Study material section start
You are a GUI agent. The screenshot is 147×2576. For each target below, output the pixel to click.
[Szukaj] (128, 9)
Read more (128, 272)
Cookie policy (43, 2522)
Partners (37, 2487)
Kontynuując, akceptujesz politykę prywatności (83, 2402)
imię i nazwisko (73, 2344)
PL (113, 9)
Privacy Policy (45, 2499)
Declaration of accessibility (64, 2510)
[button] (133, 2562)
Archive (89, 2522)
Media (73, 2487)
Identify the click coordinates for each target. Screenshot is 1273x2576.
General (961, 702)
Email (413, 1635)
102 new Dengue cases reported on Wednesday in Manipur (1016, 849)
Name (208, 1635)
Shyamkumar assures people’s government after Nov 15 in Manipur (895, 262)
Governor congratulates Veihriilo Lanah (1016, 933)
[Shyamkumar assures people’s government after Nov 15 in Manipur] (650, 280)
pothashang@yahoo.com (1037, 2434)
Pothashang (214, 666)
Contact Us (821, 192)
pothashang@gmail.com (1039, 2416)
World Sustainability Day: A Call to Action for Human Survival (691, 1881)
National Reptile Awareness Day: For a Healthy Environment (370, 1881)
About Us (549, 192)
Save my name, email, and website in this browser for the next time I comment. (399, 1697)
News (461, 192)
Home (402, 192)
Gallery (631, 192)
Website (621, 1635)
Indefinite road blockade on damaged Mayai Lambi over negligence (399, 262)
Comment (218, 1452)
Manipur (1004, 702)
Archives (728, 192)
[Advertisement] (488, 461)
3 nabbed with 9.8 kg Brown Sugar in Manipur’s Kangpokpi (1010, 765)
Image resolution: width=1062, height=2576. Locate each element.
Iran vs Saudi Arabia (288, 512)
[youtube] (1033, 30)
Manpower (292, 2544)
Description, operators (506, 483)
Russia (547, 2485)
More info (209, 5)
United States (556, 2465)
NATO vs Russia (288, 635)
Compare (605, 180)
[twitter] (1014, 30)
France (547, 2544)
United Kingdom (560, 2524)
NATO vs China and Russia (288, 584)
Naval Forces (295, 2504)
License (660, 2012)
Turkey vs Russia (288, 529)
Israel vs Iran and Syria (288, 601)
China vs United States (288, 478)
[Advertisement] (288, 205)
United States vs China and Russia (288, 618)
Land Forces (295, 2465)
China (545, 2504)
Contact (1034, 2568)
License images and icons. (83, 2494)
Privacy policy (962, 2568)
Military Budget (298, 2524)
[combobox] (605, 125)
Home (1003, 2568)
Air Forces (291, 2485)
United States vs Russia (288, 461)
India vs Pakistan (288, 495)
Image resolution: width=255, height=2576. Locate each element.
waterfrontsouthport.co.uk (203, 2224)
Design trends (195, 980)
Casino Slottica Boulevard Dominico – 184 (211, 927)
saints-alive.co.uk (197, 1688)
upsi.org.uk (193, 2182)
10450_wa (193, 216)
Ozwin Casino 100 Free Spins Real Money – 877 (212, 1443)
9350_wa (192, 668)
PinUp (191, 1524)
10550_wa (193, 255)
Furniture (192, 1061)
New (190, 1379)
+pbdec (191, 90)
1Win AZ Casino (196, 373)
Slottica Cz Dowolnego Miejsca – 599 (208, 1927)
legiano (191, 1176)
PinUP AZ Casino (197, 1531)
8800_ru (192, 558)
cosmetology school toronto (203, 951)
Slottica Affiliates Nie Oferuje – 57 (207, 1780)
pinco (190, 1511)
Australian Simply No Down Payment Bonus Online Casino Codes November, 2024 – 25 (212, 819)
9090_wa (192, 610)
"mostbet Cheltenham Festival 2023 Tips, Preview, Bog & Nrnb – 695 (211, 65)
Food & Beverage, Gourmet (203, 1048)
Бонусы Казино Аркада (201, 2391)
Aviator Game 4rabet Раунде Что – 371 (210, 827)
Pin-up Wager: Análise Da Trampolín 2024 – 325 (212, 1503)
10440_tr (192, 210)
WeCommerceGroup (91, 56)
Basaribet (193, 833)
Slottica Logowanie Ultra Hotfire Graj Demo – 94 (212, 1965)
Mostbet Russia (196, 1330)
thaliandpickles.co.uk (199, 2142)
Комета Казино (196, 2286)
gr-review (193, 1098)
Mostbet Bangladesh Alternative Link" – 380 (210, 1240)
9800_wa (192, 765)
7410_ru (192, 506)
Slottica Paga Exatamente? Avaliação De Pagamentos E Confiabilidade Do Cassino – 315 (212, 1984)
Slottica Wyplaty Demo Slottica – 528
Study material section end
▸ **Task item**
Look over the data above and show each line that contains "Demo".

▸ **Task answer**
Slottica Logowanie Ultra Hotfire Graj Demo – 94 (212, 1965)
Slottica Wyplaty Demo Slottica – 528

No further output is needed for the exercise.